Nearly 10 years ago Cal Sr. predicted that some day he would be
"the greatest retired person, because every day I find something
to do." But retirement came earlier than he had planned when,
six years later, he was fired by the Orioles. Suddenly there
were no more fungoes to hit, no more batting practice to throw
and no more sitting around in his underwear until deep into the
night talking baseball.

"After 36 years in the game [all with the Oriole organization],
you can't help but miss it," Cal Sr. says. "But that doesn't
mean I'm not still alive and kicking. With all the things I've
got to do around here, I don't know how I ever had time to work
for anyone else."

As always, the vegetable garden is thriving. Billy Ripken once
decided to see how many tomatoes he could pick off one plant. He
got 70. Rising to his son's challenge, Cal Sr. got 115. No
visitor leaves the Ripkens' home without some tomatoes, peppers,
squash, zucchini or tomato juice. Years ago Cal Sr. built a new
garage to house his six lawn mowers and three tillers and turned
the old garage into a canning room. (Last year he and Vi made
100 quarts of tomato juice.) If Cal Sr. hadn't had a career in
baseball, he would have been a great farmer--though not a
perfect one. "I once fell asleep on a tractor," he says. "Wiped
out 15 rows of corn."

In the basement that Cal Sr. twice remodeled--his three sons,
Cal Jr., Fred and Billy, slept down there as kids--stands the
model train garden, beautifully detailed by Cal Sr. down to the
white cotton for snow. He has restored an engine that Fred had
when he was three and installed a switch that allows him to run
four engines at once. Now Cal Sr.'s five grandchildren enjoy the

If he isn't building something or working on his yard, Cal Sr.
is usually playing golf, a game he picked up again last fall
after an 18-year layoff. He and Vi, who took up golf less than a
year ago, play three times a week. "Hell no, I don't walk," he
says, openly admitting to use of a golf cart. "I don't play golf
for exercise. I get enough exercise behind that lawn mower."
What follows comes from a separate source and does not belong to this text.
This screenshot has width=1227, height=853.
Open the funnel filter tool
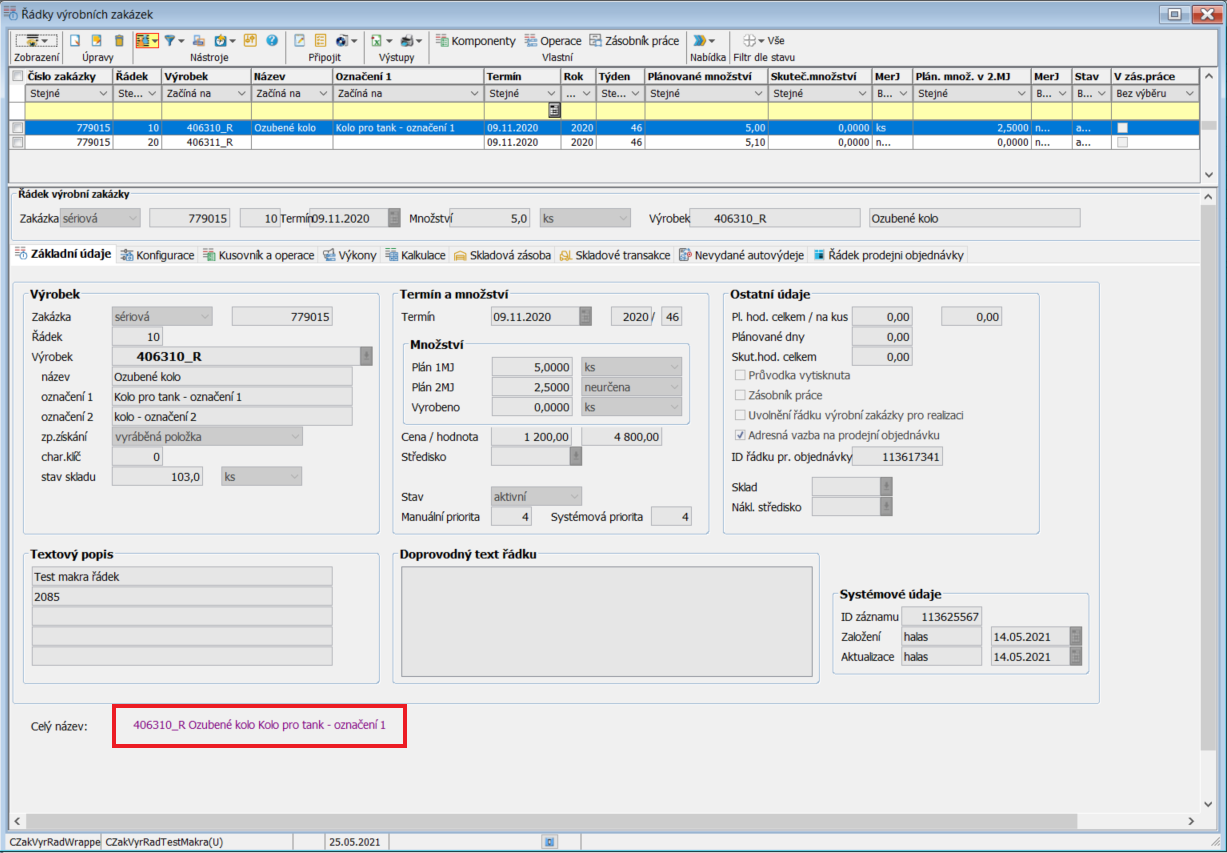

Cal Sr.'s last link to baseball is a camp he runs two weeks
every summer at Mount St. Mary's College in Emmitsburg, Md.
Until he returned to watch Cal Jr. tie and then break Lou
Gehrig's consecutive-game streak, Cal Sr. had not returned to
Camden Yards since the Orioles fired him as third base coach
after the 1992 season. "People [the Oriole front office] didn't
want me down there, so I'm not there," he says. "I saw no reason
to be fired, and they didn't give me a reason."

Still, Cal Sr. and Vi watch almost every Oriole game on TV. "He
watches," says Vi. "He grouses."

Leading up to the festivities surrounding the Streak, Cal Sr.
and Vi were sometimes called on to do as many as three
interviews with the media in a single day. "I don't understand
it," Vi says. "The other day I said to Rip [Cal Sr.], 'Is [Cal
Jr.] this good to warrant this attention?' Rip said, 'If you
can believe it, yes, he's this good.'

"Well, I'm not ready for this," Vi says. "To me, he's still my
boy. I'm not ready for the whole world to take him."